Ramón Colas
Hace varios años se viene observando, en la oposición interna y externa, la tendencia de agruparse en formaciones políticas por el grado de afecto entre las personas. Luego, dicen haber creado una organización con determinados fines. Destacándose en los principios fundacionales de cada uno de ellos, en primer y justo lugar, la liberación de todos los prisioneros políticos y de conciencia en Cuba y el respeto a los derechos humanos del pueblo cubano.
Muy bien, además necesario. Lo preocupante es que muchas veces, para no generalizar lo que casi siempre ha ocurrido, es que esos grupos actúan motivados más por los afectos que por las necesidad de realizar acciones políticas de estrategia social. En el fondo algunos de esas formaciones son respuestas a otras que existen en la isla y el exilio y con los cuales se discrepa sobre determinados asuntos.
El personalismo desmedido, un mal endémico en la cultura política cubana, es el factor desencadenante.
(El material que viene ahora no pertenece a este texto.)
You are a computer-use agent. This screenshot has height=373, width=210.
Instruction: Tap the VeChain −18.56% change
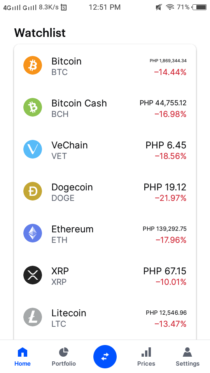[170, 156]
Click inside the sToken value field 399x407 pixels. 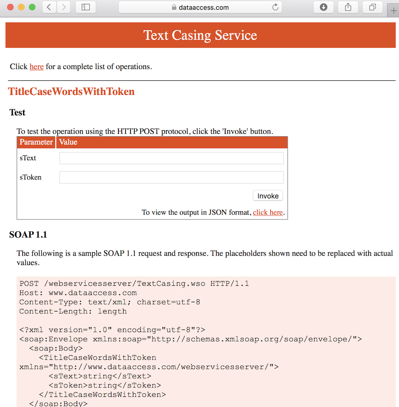171,177
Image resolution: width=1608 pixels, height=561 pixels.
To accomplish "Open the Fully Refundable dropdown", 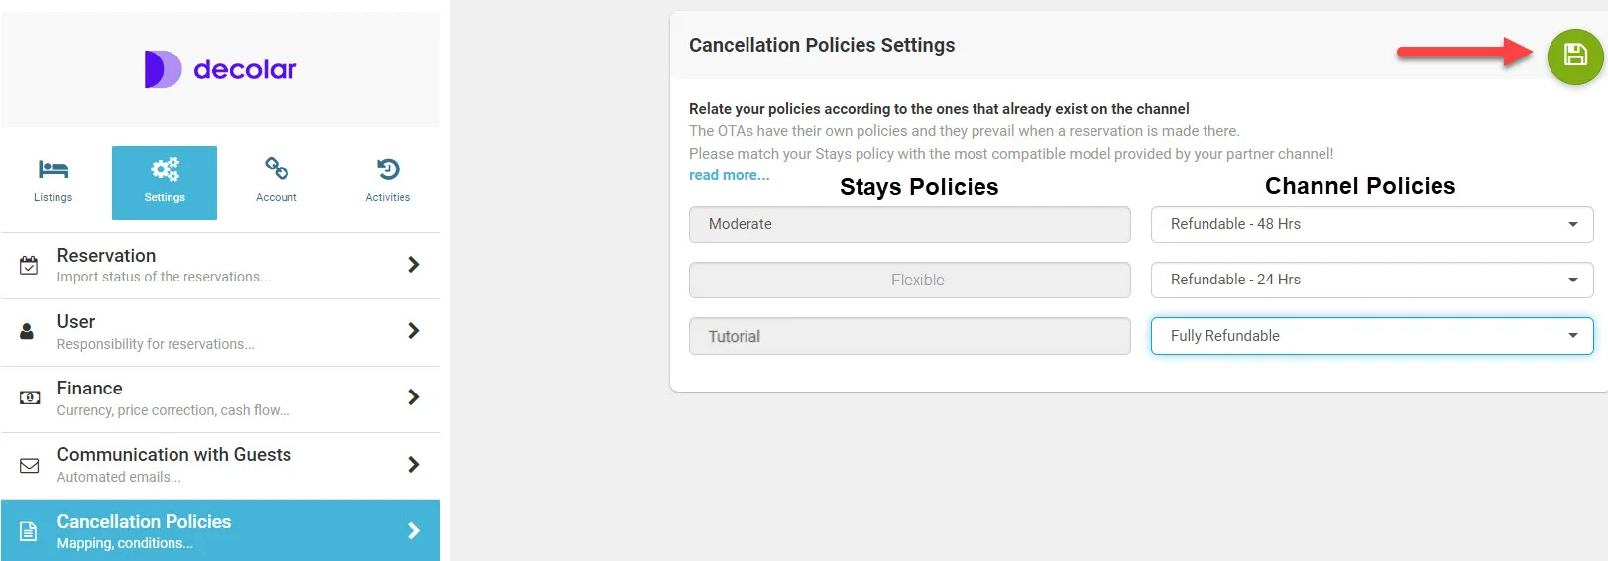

Los amigos, familiares cercanos, algunos que han buscado espacio donde acomodarse bajo el manto de la oposición, se alistan para formar un coro que defiende a capa y espada la postura de los que integran la organización.
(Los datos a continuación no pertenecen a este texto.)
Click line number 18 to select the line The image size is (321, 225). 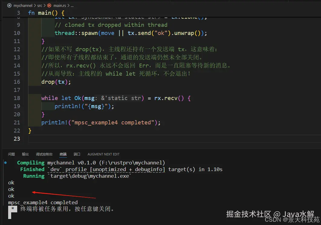[17, 98]
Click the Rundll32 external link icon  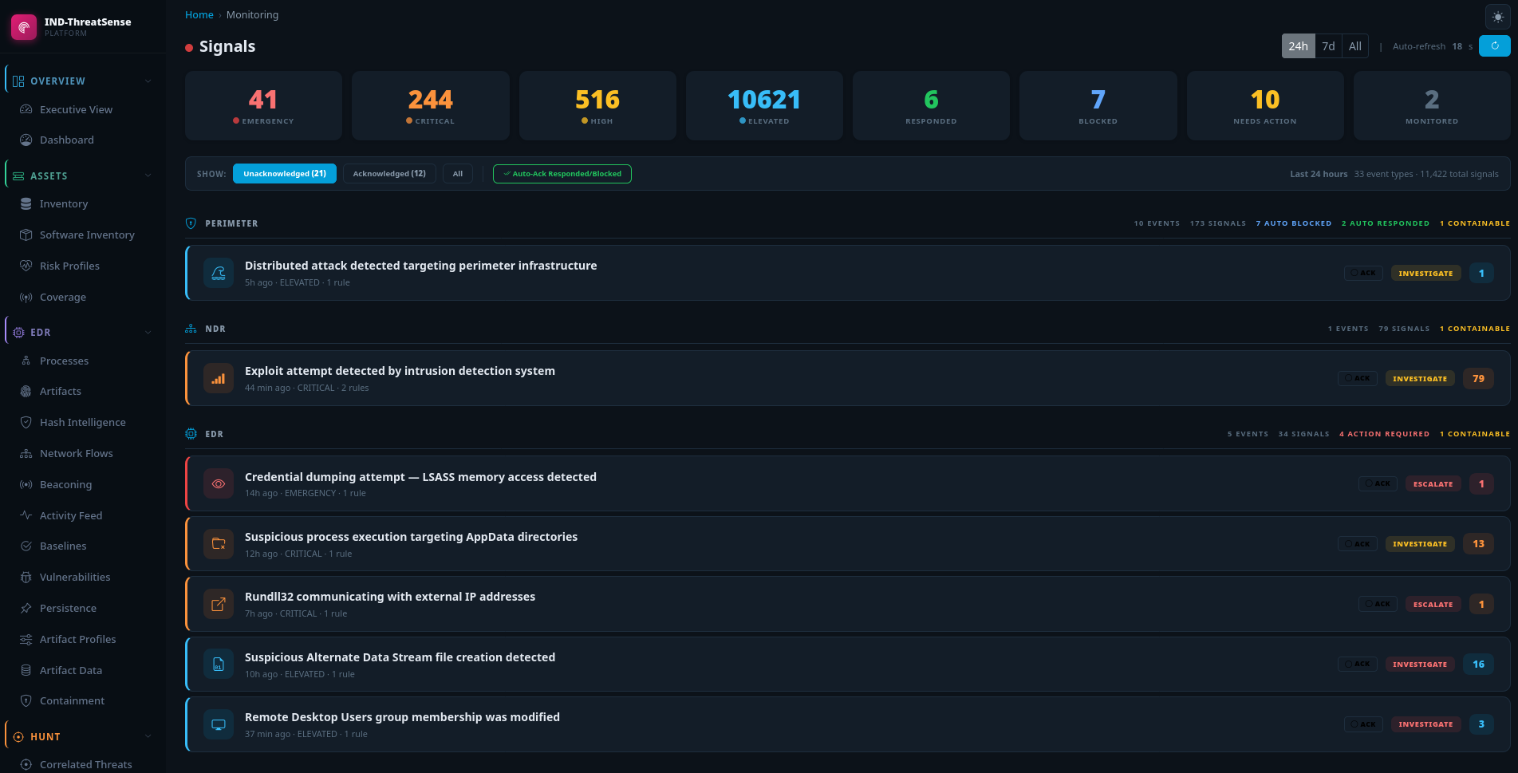pos(219,604)
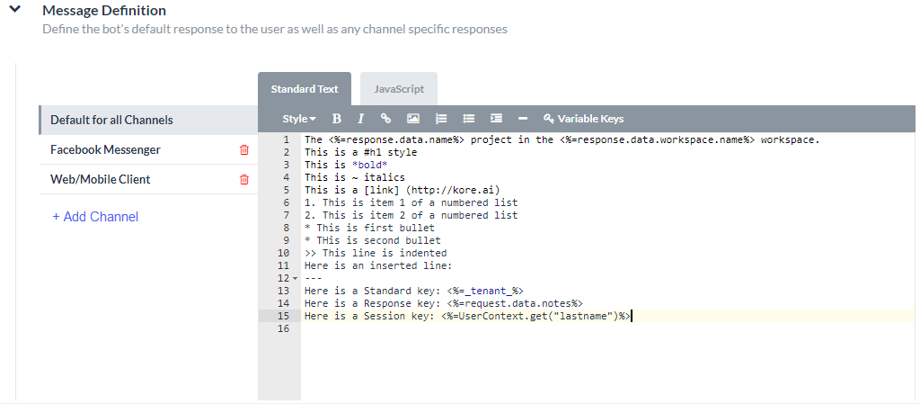The width and height of the screenshot is (920, 404).
Task: Select the Facebook Messenger channel
Action: [105, 150]
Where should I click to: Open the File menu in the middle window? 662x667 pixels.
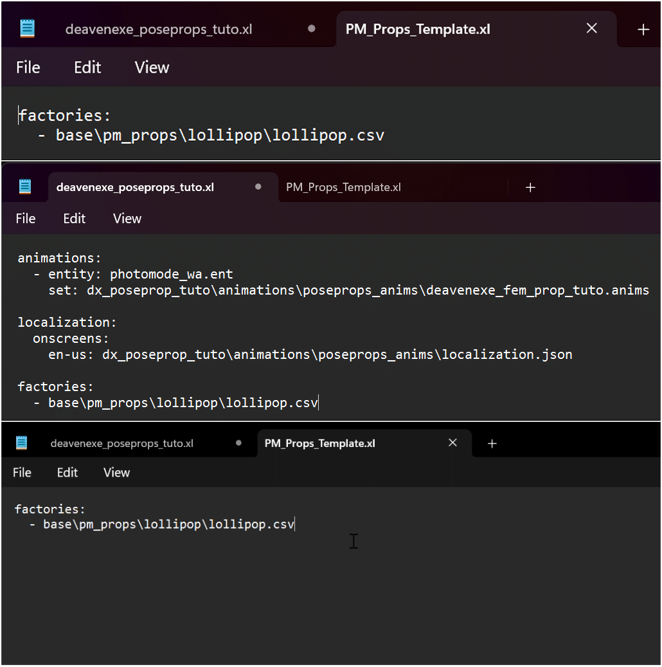25,219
Por regla general hay más de un adversario contra quien luchar, cuando se supone que solo debería existir la dictadura como la única y verdadera motivación para ser oposicionista en Cuba y el exilio.
Se ha popularizado en la isla, Miami, Madrid y Estocolmo un eslogan gris y devastador que dice así: oposición a la oposición. Es un miasma híbrido, cuyos componentes están indisolublemente ligados al carácter de los cubanos. Existe por doquier y adquiere legitimidad en las actuaciones del día a día, por el simple hecho de que se hace resistencia a modificarlo. Todos justifican, con los mismos argumentos, el derecho a hacer la diferencia y existir de esa manera.
En ese bregar aflictivo de la oposición de todas las orillas, el fundamentalismo castrista, queda al margen de la lucha política de esas formaciones. Los arquitectos del totalitarismo, aprovechan las rendijas de los activistas cívicos para penetrar en ellas y navegar a sus anchas hasta posesionarse del lugar del contrario. Ha sucedido, que hasta le condecora por su ingenuidad.
La política del régimen es estructural porque se fundamenta en un argumento, funciona, tiene una dinámica y es organizada. La oposición, al menos, debería estructurar pilares análogos desde el consenso y el respeto a la diferencia y hacer un diseño político obviando el corazón para usar solo la cabeza.